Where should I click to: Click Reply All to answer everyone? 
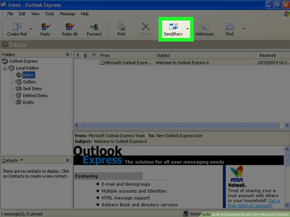[x=69, y=28]
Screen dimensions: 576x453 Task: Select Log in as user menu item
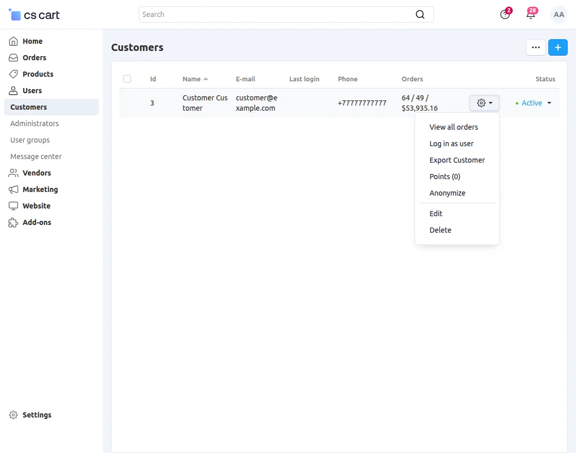[x=451, y=144]
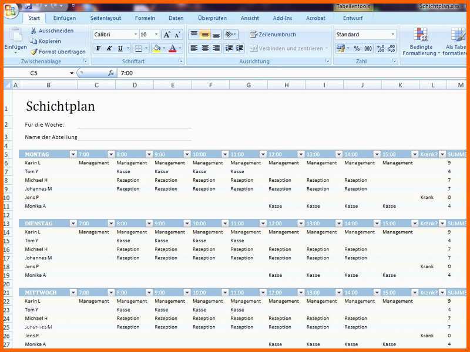Viewport: 470px width, 352px height.
Task: Increase font size with the large A
Action: pos(167,35)
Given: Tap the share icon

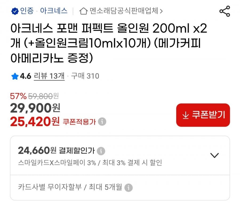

━━━━━━━━━━━━━━━━━━━━━━━━━━━━━━

Problem: All of the entries must be reproduced exactly, apart from the pictures, which are to be dropped.

Written response:
Where should I click to: Click Reply All to answer everyone? 
[x=69, y=28]
Screen dimensions: 576x453 Task: Select Log in as user menu item
[x=451, y=144]
Viewport: 470px width, 352px height.
Task: Increase font size with the large A
Action: pos(167,35)
Given: Tap the share icon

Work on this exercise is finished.